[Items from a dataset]
———
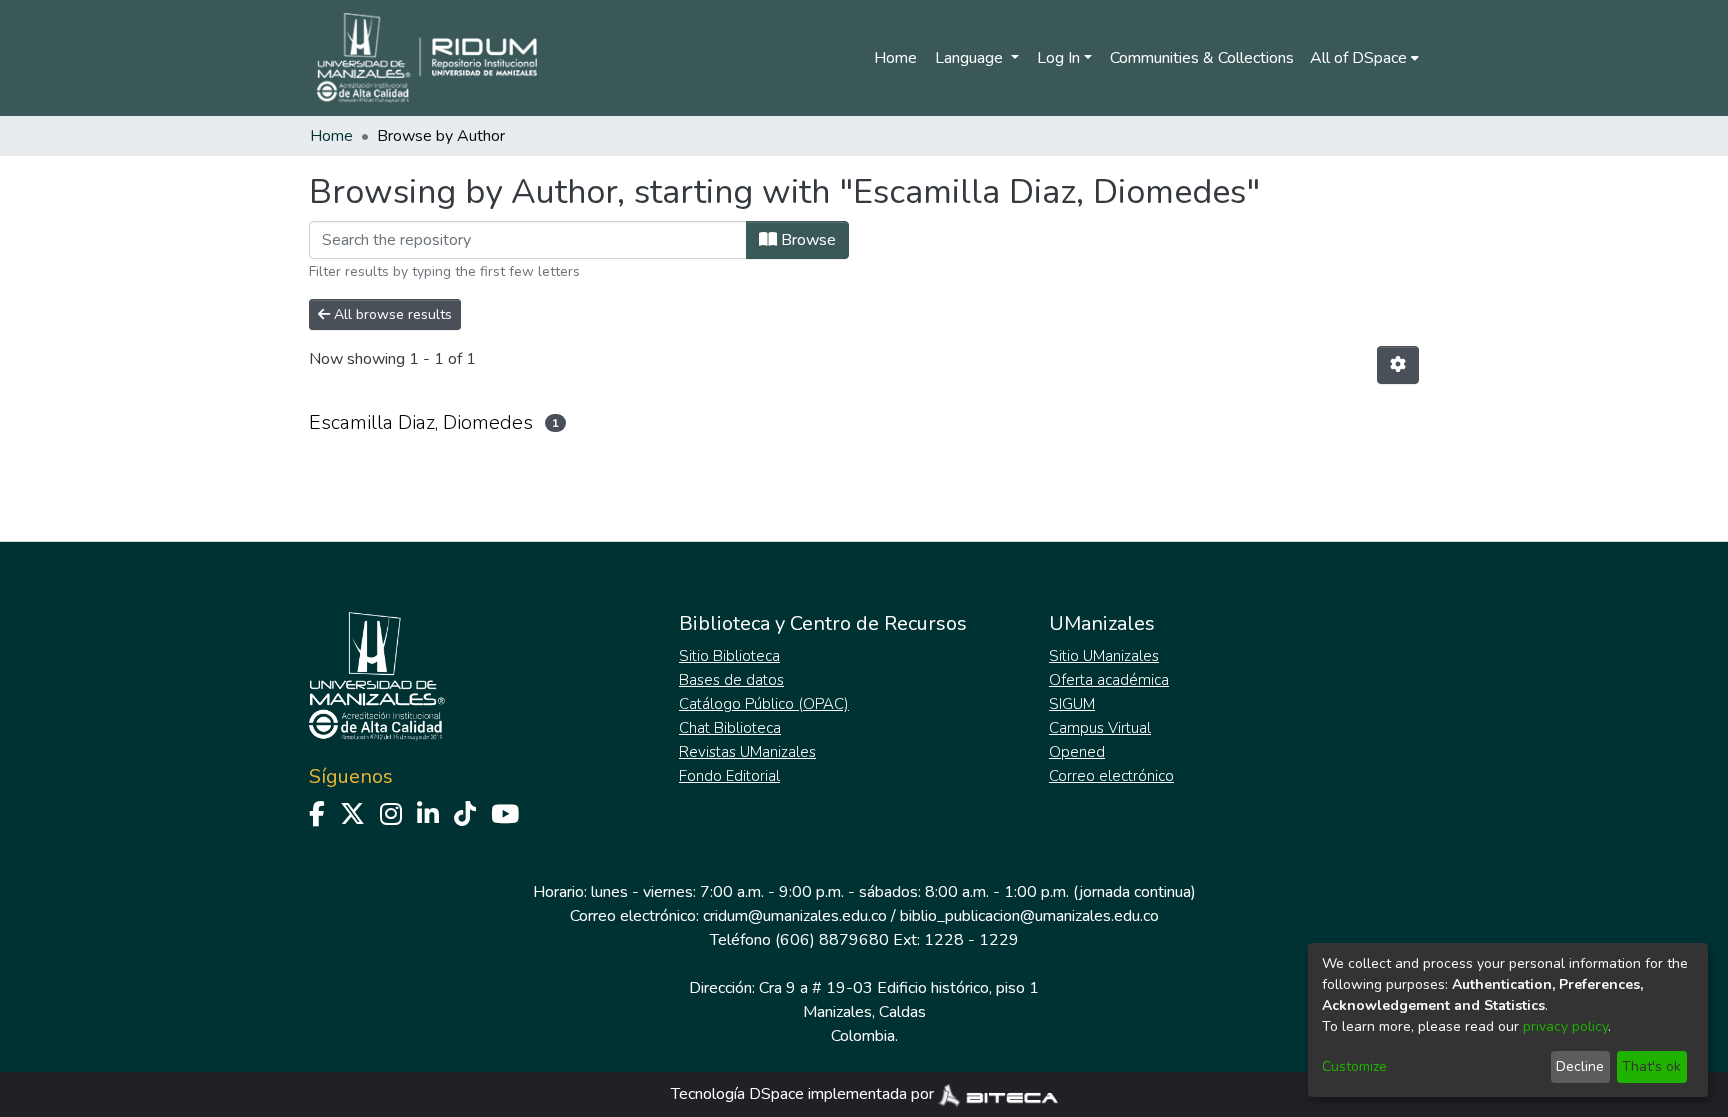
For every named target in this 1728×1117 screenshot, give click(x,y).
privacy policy (1565, 1026)
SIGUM (1072, 704)
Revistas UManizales (747, 752)
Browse (806, 240)
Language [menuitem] (971, 58)
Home (895, 58)
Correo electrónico (1111, 776)
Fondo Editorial (729, 776)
———
> [REQUIRED WORK]:
Take the lines above from the one holding "SIGUM (1072, 704)" to the last and output them exactly.

> [WRITTEN SOLUTION]:
SIGUM (1072, 704)
Revistas UManizales (747, 752)
Browse (806, 240)
Language [menuitem] (971, 58)
Home (895, 58)
Correo electrónico (1111, 776)
Fondo Editorial (729, 776)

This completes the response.